And the thing I always thought, through this whole process, was that I’m about as resourceful and well-positioned as a person could be to get help and information from the system. What would it be like for someone who is not good at online research, or at reading complicated language, or who didn’t have as much time to devote as I did?
— Misha Glouberman, “The Residents’ Association,” in The Chairs Are Where the People Go
Some people read directions, and some just plunge in. Some like to know what time the bus is supposed to come, so they can plan their trip, and others just go to the stop and wait until the bus comes and get on it.
I am a planner, someone who likes to look things up rather than wing it. My husband and I are in the months-long process of walking around the boundary of Seattle, and he mocks me, gently, when I take out my map.
When my father was starting to die, going in and out of the hospital a handful of times over the course of a year, my sister discovered that there was a special case manager for special cases like his, people with complex health histories and mysterious responses to standard care. In order to find this person, whose name and position were more or less unpublished, she had to make a lot of phone calls.
(Making phone calls is one of those things I respect deeply, since I don’t much like calling people I don’t know. My father was impressed when I made some calls to people I didn’t even know, but I don’t know if he knew I was doing it for him and wouldn’t have done such a thing otherwise.)
I sometimes wonder what life would have been like, especially the last three months of my father’s life, without A. reading and calling and writing and reminding and writing and printing and inquiring and reading and calling. My intuition is that without her, we all would have failed to get the care and make the decisions Dad needed.

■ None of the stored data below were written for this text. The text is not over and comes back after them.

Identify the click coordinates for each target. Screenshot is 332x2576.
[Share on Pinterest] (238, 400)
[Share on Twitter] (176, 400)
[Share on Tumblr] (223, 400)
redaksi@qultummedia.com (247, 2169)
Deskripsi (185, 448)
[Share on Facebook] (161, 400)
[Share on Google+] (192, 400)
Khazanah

Not every pursuit of detail is a life or death situation, but it certainly can be, or become. Misha Glouberman formed his Residents’ Association when a bar opened in his neighborhood and played loud music late at night, which may or may not be the most serious situation in the world, but which pissed him off at length. I can easily see myself in his situation, compelled to do the research and frustrated by the absence of satisfaction. Even my sister has found herself in a bureaucratic gap she couldn’t close, caught in a catch-22 that heating oil had penetrated with no one to fix the problem.

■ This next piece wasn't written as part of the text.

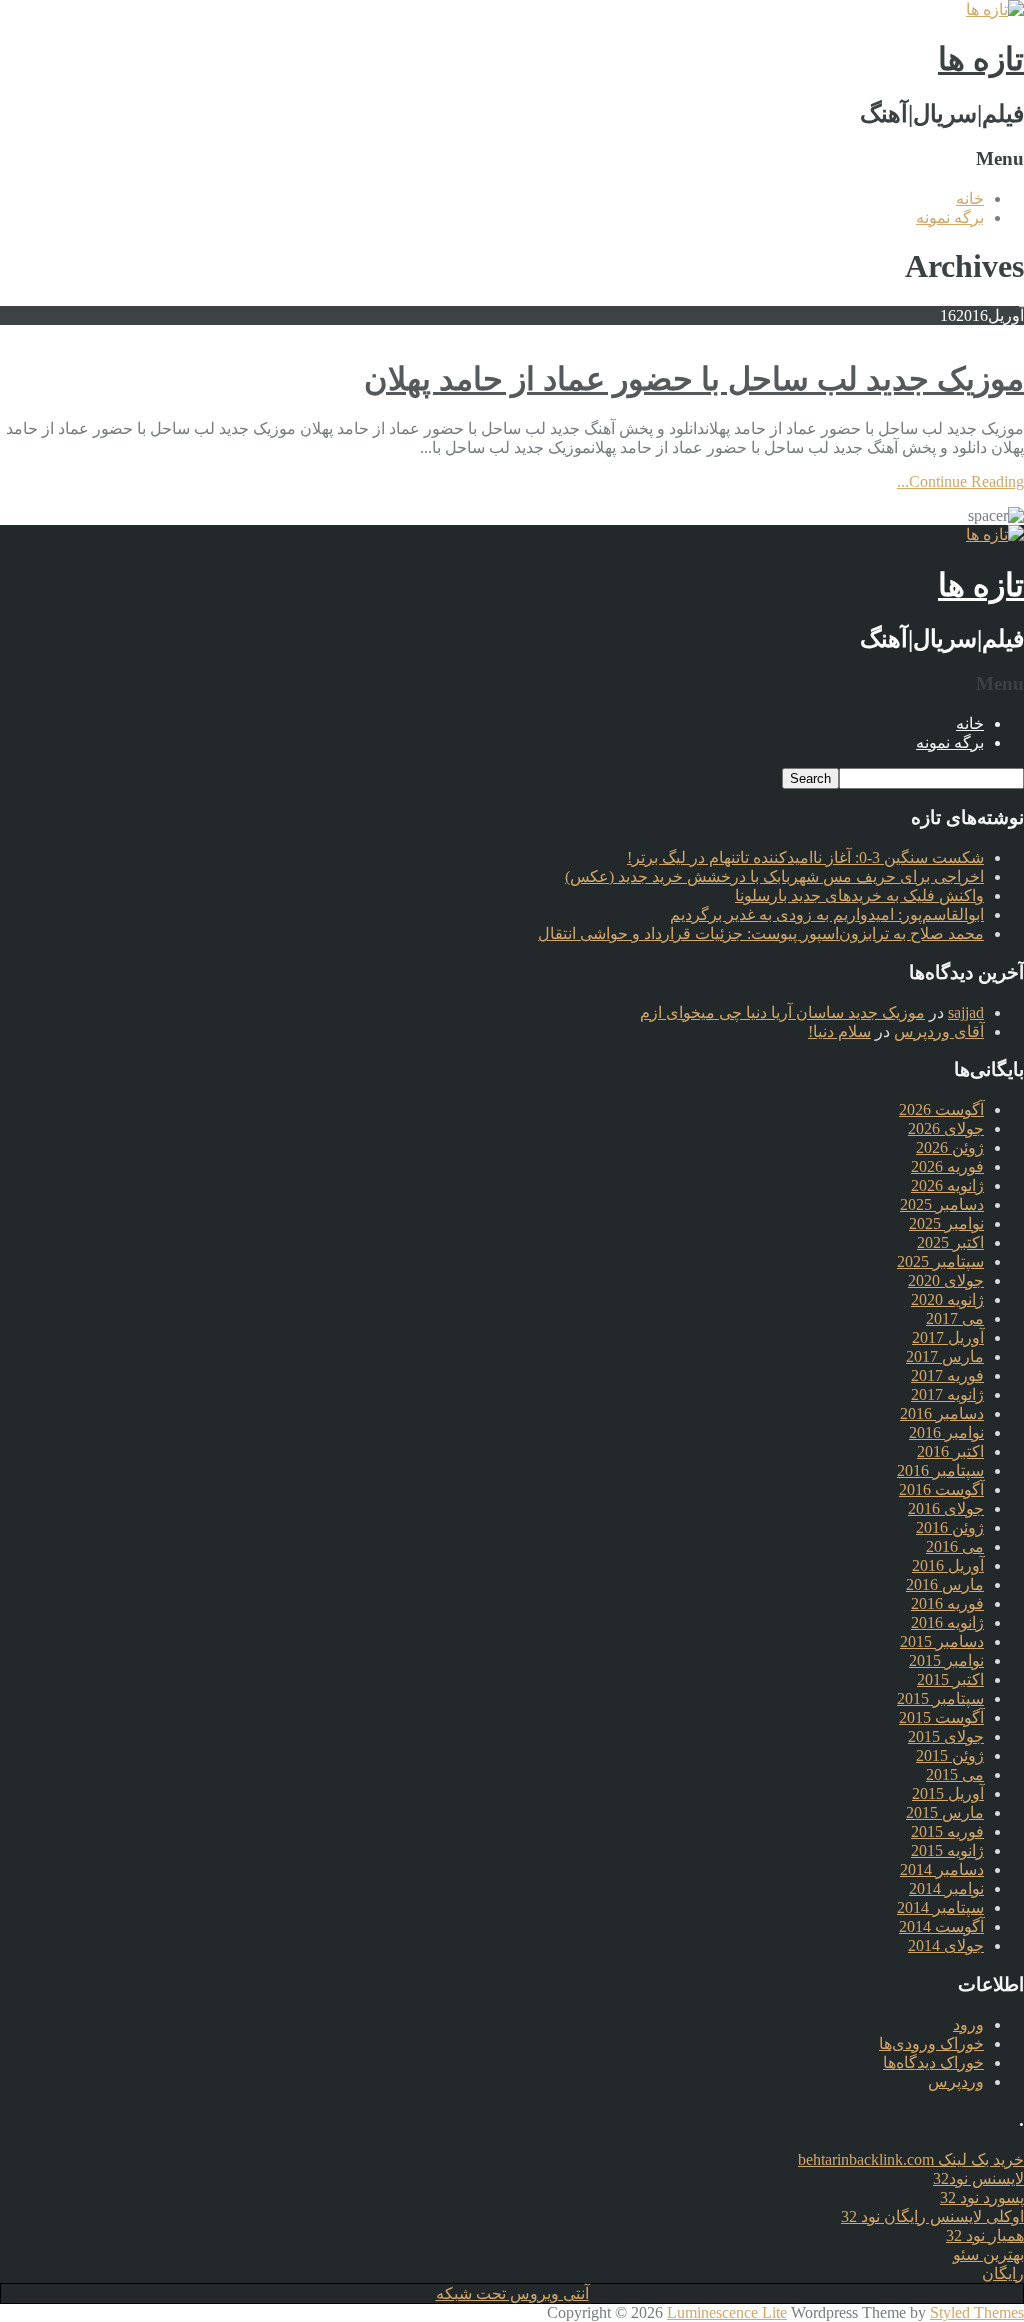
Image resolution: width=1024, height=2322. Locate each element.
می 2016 (955, 1546)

People with time on their hands, people who are accustomed to being listened to, people who read and understand fine print and know where to click and what questions to ask — even these people come up against a wall that might not have been created deliberately but functions as a barrier nonetheless.

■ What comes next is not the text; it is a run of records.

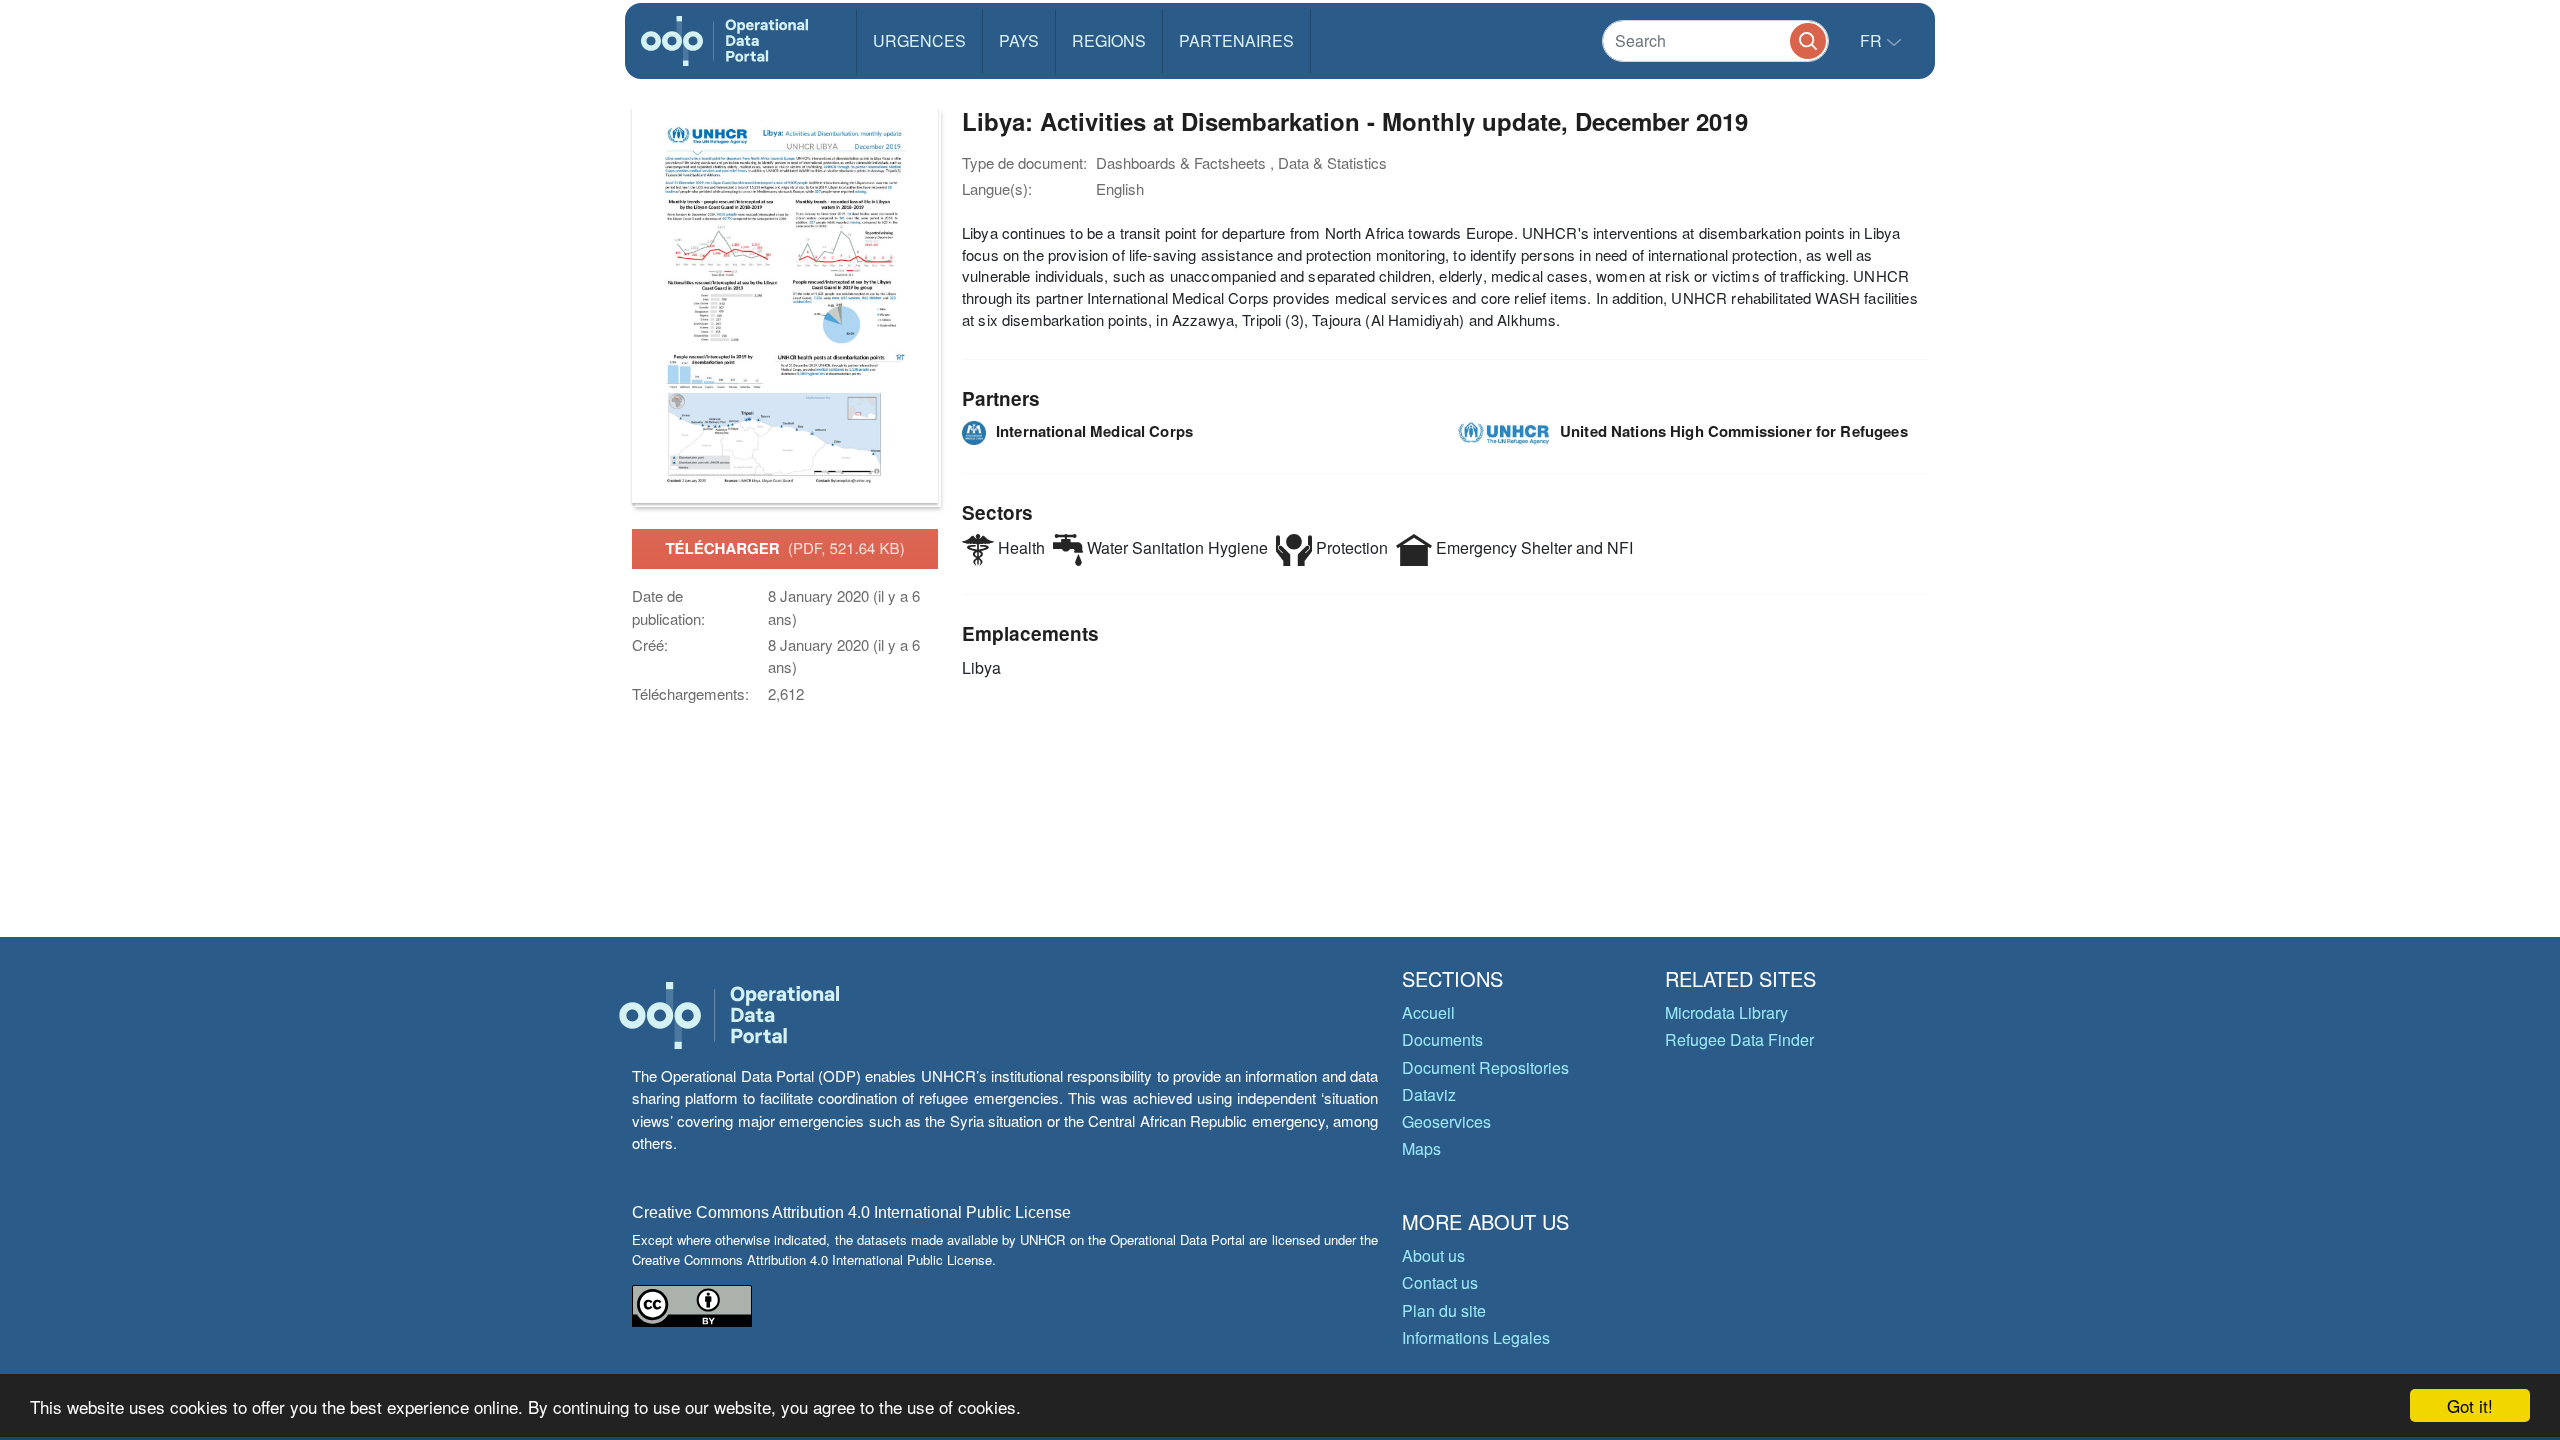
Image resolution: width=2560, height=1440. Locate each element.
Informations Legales (1476, 1337)
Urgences (919, 40)
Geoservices (1446, 1121)
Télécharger (784, 548)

People like me feel a need to look out for those who feel lost in details, though I’m a poor enough reader of fine print that I’m constantly having to fix problems of my own creation, especially those involving credit cards and paperwork for other people.
I don’t know if anybody is sitting around thinking they need someone to read the rules and interpret them, but if you do, or if someone you know does, feel free to ask me for help. I don’t know what I can do, but I can talk pretty loudly and clearly when the situation calls for it.